7. The observation made above are mainly based upon the argument advanced by Mr. Talukdar, appearing for the Calcutta Corporation. Accepting the same I am of opinion that the learned Magistrate as a Court of fact came to a correct decision that the petitioners in this case possessed an eating house and it cannot be run without a licence under Section 442 of the Calcutta Municipal Act, although they might have obtained licence under the Prevention of Food Adulteration Act for their business in manufacturing, selling and stocking and distributing or exhibiting for sale of sweetmeats and savoury. Even if we refer to the evidence it will appear from the evidence of P. W. 1, Dr. D.K. Basu that he found chairs and tables at the place of the accused and the people taking food in that shop.
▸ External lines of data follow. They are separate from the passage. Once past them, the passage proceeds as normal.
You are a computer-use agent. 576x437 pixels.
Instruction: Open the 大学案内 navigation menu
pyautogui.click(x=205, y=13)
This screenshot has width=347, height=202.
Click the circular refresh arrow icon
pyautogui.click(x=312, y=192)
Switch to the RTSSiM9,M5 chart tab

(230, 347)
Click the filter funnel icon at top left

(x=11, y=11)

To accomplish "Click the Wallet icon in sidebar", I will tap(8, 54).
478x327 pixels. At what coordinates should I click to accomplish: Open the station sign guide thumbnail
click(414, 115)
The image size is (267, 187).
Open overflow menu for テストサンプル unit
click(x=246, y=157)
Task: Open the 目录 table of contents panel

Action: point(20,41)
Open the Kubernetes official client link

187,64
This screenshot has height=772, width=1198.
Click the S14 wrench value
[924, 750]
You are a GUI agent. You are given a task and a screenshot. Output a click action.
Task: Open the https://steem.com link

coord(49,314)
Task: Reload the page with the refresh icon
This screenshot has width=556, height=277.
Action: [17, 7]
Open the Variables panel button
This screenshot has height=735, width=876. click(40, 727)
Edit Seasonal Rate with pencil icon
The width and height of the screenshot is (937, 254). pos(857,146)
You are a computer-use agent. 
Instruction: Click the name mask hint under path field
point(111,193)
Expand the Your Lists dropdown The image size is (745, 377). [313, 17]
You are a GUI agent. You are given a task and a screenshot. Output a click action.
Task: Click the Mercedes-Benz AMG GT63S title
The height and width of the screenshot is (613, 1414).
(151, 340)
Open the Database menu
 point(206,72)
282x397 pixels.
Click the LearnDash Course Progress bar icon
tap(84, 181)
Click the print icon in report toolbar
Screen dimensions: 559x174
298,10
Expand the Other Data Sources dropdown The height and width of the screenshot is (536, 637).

He also found the customers taking Sandesh, Singara, Kachuri, Rosogolla etc. This will show that unless they were served the customers could not have partaken of the same unless they took their seats on the chairs. In these circumstances, so far as the facts are concerned, I am of opinion that the learned Magistrate also did not overlook the material evidence and, as such, the order as passed by him is not liable to be interfered with under Section 439 Cr. P. C.
8. The Rule, accordingly, stands discharged.